*** MATERIALS PROVIDED
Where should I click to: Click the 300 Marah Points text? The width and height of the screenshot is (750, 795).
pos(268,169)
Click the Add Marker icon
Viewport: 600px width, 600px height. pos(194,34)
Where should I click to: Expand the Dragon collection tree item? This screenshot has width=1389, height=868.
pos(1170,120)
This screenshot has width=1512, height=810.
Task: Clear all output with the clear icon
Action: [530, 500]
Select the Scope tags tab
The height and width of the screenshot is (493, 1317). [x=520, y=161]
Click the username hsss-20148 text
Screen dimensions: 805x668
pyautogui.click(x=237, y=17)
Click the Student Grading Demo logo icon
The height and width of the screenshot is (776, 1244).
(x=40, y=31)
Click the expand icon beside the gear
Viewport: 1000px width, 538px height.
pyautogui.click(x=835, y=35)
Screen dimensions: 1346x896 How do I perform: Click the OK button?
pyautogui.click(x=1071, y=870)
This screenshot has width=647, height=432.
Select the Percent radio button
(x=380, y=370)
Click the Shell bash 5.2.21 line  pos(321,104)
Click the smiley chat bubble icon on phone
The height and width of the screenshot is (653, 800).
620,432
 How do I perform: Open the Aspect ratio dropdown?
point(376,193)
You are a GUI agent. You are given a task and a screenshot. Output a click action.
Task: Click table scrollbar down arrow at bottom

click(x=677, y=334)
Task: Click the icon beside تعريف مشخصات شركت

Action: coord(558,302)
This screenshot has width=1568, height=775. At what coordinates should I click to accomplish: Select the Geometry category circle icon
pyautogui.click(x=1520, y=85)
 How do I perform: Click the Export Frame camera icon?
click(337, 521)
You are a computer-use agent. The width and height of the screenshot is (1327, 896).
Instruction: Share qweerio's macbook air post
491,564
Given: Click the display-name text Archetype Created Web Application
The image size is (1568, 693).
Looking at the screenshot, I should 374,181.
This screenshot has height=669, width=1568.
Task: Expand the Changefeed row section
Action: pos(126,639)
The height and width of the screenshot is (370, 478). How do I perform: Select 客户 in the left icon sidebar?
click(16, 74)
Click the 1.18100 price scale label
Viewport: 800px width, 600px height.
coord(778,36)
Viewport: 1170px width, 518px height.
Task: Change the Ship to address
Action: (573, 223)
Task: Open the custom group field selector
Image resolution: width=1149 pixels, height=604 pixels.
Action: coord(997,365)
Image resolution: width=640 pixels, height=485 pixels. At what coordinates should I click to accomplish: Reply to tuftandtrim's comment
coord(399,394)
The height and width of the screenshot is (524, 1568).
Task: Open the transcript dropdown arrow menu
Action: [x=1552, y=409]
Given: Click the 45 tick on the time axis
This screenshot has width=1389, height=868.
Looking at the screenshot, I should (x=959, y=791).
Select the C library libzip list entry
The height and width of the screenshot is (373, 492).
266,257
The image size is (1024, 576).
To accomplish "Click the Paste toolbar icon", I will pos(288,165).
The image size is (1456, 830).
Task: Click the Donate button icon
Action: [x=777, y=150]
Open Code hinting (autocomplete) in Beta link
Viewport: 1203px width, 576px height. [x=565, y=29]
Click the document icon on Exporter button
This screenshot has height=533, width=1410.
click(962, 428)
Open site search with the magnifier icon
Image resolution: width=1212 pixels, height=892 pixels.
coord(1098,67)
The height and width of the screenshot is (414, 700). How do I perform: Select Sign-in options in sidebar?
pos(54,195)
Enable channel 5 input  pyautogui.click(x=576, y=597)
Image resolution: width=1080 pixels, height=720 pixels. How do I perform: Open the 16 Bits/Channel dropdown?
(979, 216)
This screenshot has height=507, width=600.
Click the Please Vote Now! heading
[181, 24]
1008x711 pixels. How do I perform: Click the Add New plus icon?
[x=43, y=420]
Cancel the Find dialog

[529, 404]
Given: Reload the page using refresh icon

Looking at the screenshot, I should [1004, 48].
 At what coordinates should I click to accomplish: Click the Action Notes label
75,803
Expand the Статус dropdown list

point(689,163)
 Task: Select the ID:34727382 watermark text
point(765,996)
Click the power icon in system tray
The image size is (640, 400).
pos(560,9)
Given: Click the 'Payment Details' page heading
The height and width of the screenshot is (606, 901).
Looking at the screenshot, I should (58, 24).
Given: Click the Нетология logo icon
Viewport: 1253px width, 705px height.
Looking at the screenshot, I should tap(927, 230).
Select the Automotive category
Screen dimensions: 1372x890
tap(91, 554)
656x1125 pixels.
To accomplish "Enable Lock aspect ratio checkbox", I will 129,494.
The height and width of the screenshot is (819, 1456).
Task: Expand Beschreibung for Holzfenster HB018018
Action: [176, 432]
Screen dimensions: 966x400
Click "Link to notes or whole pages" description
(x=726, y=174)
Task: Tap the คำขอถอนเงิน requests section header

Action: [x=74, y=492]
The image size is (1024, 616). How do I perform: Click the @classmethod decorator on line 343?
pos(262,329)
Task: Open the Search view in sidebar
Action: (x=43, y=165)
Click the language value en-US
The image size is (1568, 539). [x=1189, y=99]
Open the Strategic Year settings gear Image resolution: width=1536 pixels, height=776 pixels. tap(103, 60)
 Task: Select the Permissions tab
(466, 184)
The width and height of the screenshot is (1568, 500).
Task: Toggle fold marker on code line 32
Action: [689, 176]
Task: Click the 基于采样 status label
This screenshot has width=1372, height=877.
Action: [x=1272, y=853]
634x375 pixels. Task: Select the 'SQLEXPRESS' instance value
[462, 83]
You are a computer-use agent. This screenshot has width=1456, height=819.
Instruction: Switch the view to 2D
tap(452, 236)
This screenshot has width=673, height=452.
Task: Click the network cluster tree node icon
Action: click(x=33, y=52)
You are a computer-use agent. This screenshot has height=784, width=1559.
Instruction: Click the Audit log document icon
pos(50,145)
******
### TASK REQUIREMENTS
Return the lines of the material from the one containing "You are a computer-use agent. The" through the one containing "Action: pos(126,639)", both included, copied exactly.

### EXERCISE RESULT
You are a computer-use agent. The width and height of the screenshot is (1327, 896).
Instruction: Share qweerio's macbook air post
491,564
Given: Click the display-name text Archetype Created Web Application
The image size is (1568, 693).
Looking at the screenshot, I should 374,181.
This screenshot has height=669, width=1568.
Task: Expand the Changefeed row section
Action: pos(126,639)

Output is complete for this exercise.